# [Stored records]
____

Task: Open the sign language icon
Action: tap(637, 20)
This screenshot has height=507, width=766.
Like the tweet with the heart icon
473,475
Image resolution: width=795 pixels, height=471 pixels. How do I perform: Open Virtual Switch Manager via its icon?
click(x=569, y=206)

____

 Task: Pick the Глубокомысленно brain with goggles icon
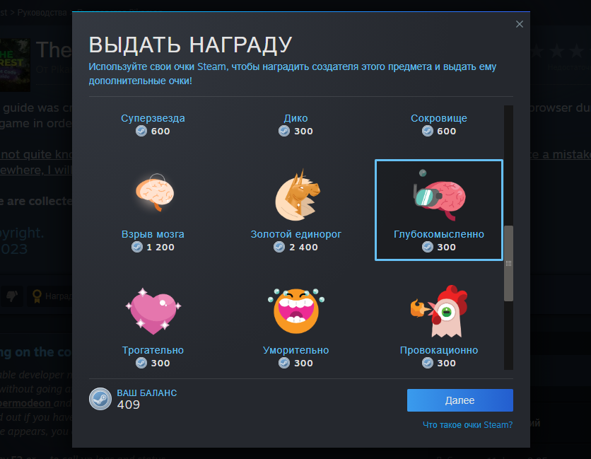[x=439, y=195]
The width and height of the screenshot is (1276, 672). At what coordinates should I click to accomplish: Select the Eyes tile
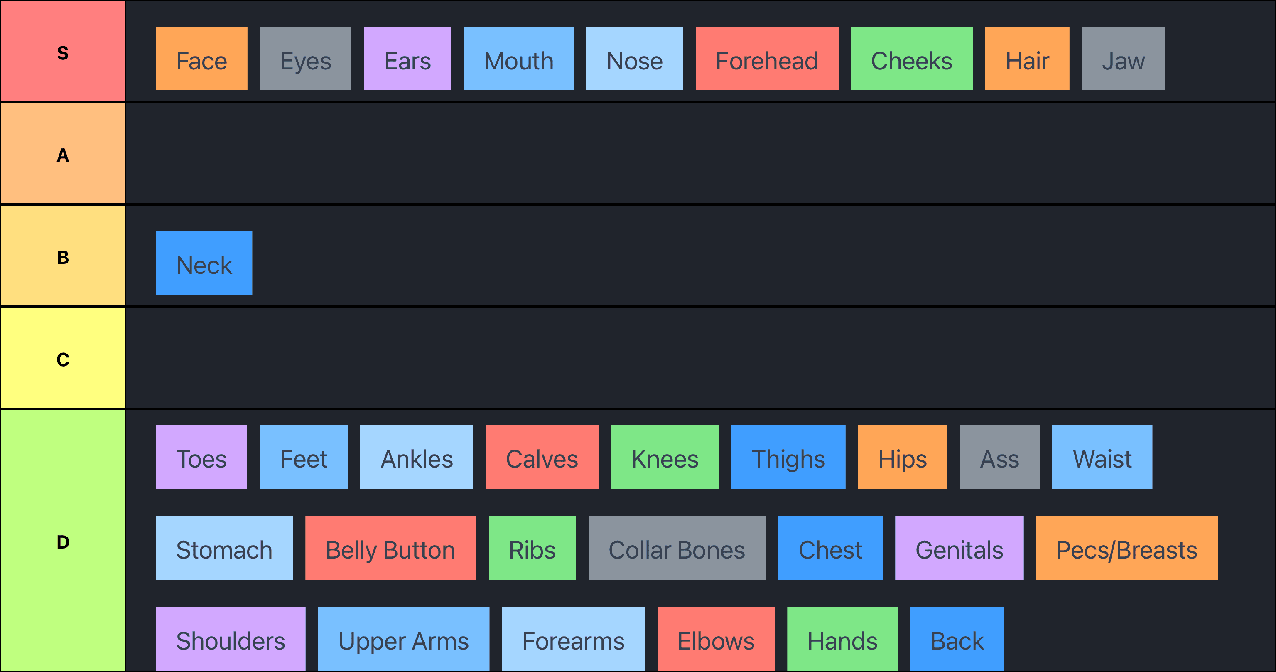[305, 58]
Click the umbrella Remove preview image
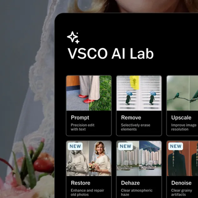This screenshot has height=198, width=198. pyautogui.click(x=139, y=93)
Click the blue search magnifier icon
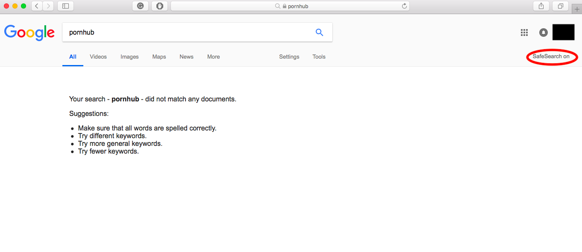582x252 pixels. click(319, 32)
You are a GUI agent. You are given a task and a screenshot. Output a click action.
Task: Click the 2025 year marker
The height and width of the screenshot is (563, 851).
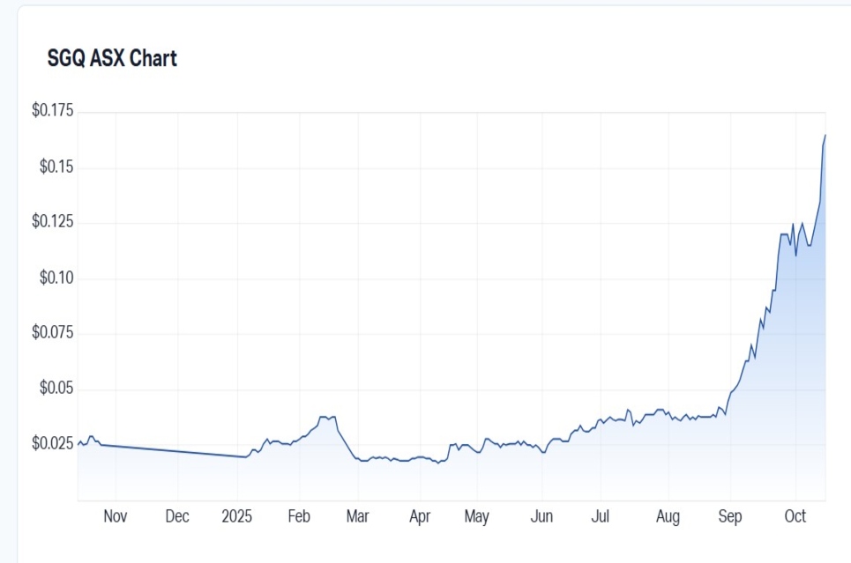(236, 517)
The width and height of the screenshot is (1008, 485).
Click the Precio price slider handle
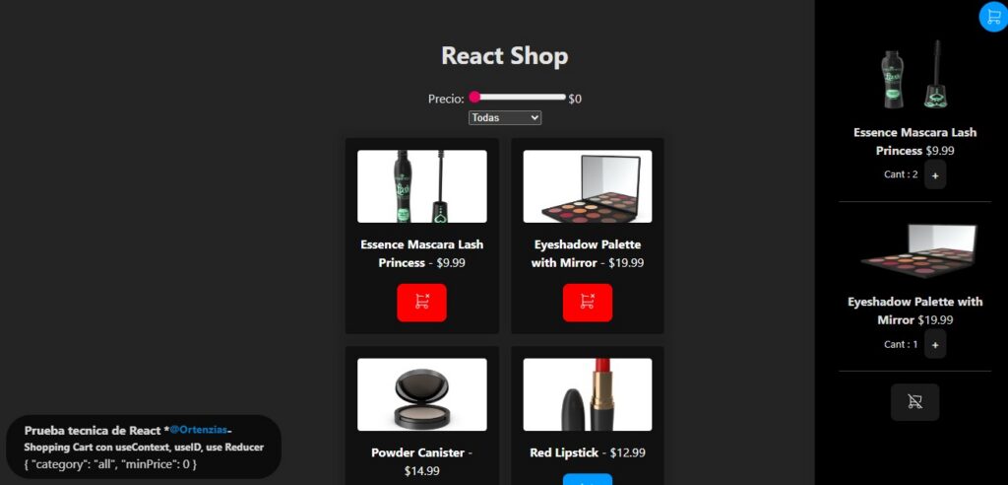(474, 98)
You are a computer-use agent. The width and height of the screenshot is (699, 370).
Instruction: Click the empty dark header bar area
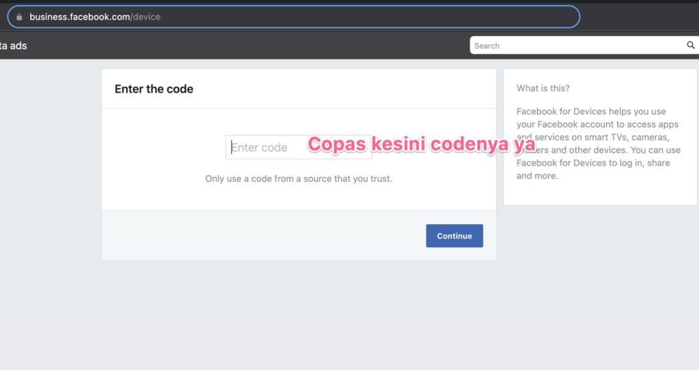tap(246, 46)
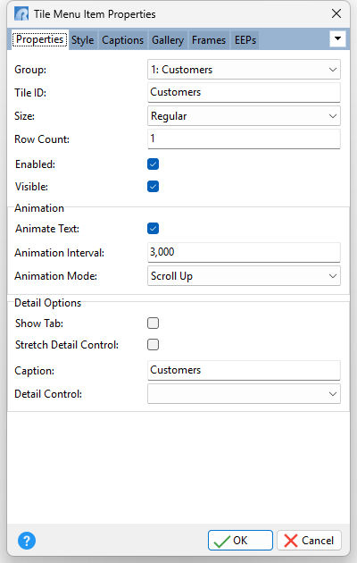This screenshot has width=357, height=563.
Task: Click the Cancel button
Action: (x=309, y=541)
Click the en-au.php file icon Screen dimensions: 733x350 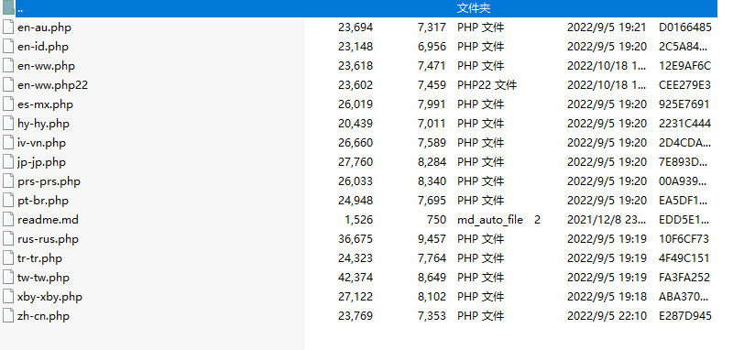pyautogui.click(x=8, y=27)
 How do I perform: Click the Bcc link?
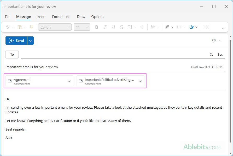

____

Going through the data above, return each line with the word "agent".

# [Written reply]
You are a GUI agent. You are given a task and a screenshot. Output a click action.
You are a computer-use agent. The width and height of the screenshot is (699, 370).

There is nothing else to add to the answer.